Regarding Wilson, with a +3.7 ALEX:
One great thing about running the ball on first and second down is it makes it hard to run a bunch of routes that don’t go past the sticks on third down. Seventy-two of Wilson’s 152 third-down throws were on third-and-5 or shorter. Tyler Lockett had a 102.4% DVOA on 25 Wilson third-down targets, and that was a down year for the pairing after 2018’s 168.7%. Wilson has always been an aggressive thrower, but that has been dialed up way more since being put into Brian Schottenheimer’s offense in 2018 — his career high in ALEX prior to that was plus-2.2 in 2015. Combine this with his plus-2.8 in 2018, and we have a marked trend of Wilson throwing deeper and deeper.
Some well-earned shade thrown at the Seahawks in regards to the early run plays. Following that, was a strange way to state that 80 of Russell Wilson’s third down throws were over 3rd-and-5.
This (A) sucks for the offense and (B) is astounding that Wilson’s average is almost four yards beyond what’s needed on 3rd-and-5, with a quarter of those going to Lockett.
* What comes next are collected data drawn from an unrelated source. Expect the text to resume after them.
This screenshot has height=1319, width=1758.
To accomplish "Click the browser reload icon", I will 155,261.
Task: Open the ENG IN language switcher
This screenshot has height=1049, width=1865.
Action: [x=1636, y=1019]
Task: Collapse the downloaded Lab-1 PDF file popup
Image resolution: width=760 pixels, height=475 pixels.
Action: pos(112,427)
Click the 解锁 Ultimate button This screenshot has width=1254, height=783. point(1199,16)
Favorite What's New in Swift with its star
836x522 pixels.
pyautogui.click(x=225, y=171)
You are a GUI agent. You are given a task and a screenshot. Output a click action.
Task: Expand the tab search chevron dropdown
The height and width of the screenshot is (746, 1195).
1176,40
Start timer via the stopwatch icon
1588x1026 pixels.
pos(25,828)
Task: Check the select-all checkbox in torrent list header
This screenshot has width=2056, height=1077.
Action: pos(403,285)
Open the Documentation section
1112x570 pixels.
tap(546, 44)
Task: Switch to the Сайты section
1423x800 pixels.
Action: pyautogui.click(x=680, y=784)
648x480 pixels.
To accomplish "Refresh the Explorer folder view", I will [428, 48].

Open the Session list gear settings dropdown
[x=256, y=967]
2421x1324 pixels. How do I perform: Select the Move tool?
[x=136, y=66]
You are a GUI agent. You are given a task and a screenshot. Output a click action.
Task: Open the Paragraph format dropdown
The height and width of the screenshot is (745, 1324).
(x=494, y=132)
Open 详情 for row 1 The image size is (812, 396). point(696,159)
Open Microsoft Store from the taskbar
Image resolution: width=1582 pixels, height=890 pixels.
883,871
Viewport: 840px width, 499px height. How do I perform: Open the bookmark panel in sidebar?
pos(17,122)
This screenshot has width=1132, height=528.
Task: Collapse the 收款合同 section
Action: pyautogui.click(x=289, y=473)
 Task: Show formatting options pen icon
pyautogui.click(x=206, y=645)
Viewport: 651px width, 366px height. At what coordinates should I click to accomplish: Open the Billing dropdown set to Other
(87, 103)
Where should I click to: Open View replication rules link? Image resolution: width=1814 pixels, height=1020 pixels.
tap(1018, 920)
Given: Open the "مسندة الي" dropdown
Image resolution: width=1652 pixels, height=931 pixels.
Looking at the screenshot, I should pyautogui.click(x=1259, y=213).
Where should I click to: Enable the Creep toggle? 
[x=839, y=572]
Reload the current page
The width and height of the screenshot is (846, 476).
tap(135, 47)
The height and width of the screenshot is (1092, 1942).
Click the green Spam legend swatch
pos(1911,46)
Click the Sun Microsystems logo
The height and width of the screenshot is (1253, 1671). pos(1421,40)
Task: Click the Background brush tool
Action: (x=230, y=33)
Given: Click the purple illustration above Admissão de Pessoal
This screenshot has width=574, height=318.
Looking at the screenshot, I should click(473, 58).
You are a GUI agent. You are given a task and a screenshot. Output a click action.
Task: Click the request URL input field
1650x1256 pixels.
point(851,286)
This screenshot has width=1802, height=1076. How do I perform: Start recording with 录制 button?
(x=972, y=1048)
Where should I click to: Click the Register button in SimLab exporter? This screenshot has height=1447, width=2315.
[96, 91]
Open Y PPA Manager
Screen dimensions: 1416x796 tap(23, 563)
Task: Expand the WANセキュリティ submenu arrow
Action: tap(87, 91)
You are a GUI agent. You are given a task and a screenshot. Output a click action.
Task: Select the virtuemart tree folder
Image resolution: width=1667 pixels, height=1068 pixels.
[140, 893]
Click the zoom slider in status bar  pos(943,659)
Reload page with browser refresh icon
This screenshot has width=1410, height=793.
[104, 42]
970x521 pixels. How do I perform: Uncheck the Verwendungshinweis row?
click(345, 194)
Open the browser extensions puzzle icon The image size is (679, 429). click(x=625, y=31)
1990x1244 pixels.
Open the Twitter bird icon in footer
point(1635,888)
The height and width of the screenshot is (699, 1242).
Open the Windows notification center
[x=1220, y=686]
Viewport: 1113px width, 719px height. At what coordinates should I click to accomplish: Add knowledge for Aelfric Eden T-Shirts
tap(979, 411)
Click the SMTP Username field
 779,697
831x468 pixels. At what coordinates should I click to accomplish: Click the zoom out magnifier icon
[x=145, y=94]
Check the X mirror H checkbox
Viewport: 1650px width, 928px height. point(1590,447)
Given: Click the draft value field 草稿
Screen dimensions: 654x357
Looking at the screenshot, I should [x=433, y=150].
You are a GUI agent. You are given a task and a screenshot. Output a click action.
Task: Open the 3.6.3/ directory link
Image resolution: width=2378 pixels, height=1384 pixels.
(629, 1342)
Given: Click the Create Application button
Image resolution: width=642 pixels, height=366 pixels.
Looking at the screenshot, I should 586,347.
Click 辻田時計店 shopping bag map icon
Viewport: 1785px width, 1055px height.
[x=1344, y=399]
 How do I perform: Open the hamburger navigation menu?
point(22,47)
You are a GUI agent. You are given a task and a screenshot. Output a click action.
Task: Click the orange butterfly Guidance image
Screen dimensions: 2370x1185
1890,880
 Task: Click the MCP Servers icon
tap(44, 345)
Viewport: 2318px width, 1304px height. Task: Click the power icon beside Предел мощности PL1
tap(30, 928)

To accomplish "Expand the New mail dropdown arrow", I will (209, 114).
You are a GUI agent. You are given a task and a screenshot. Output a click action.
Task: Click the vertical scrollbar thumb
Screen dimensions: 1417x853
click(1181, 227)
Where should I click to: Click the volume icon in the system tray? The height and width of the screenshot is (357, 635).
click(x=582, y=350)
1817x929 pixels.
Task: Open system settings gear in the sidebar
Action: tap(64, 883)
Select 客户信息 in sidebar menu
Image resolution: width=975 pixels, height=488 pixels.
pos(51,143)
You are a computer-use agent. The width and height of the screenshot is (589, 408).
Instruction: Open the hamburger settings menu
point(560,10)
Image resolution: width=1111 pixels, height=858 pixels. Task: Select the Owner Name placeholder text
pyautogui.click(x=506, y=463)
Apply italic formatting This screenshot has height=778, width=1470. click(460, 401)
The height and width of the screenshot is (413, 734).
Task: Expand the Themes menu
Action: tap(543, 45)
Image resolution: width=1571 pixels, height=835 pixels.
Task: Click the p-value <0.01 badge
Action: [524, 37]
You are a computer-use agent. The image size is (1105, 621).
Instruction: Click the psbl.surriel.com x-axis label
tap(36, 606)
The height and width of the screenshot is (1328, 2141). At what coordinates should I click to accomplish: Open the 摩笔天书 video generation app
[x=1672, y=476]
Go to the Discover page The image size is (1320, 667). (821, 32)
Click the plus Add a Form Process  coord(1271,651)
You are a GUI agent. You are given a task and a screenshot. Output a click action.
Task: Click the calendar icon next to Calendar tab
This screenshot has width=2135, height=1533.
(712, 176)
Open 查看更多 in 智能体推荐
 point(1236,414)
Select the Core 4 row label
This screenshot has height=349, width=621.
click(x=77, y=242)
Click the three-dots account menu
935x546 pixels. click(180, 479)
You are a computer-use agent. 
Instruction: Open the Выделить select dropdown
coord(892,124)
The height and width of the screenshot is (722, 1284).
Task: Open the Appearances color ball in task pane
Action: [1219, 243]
Meanwhile, Garoppolo found himself in the bottom ten once again. He was the sixth least aggressive QB last year, at -0.1 ALEX, which is very bad. On third down, one’s average pass should not be a distance that achieves one’s team...a 4th down. A couple of the more entertaining remarks here:
Garoppolo’s third-down pass DVOA was 12.7% last year. On first down, it was 21.7%. Defenses really seemed to pick up on George Kittle as the season wore on — Kittle converted 15 of his first 21 third-down pass targets for first downs or touchdowns. From Week 12 on, Garoppolo completed just four of 14 third-down targets to Kittle for first downs or touchdowns.
Garoppolo to anyone on third down was nine times worse than Wilson to Lockett.
Neither Jared Goff nor Kyler Murray made any of the lists whatsoever, meaning they finished between 11-21 in all three categories.
It’s a good day to celebrate Russell Wilson. It’s a bad day to try and defend keeping the ball out of Wilson’s hands.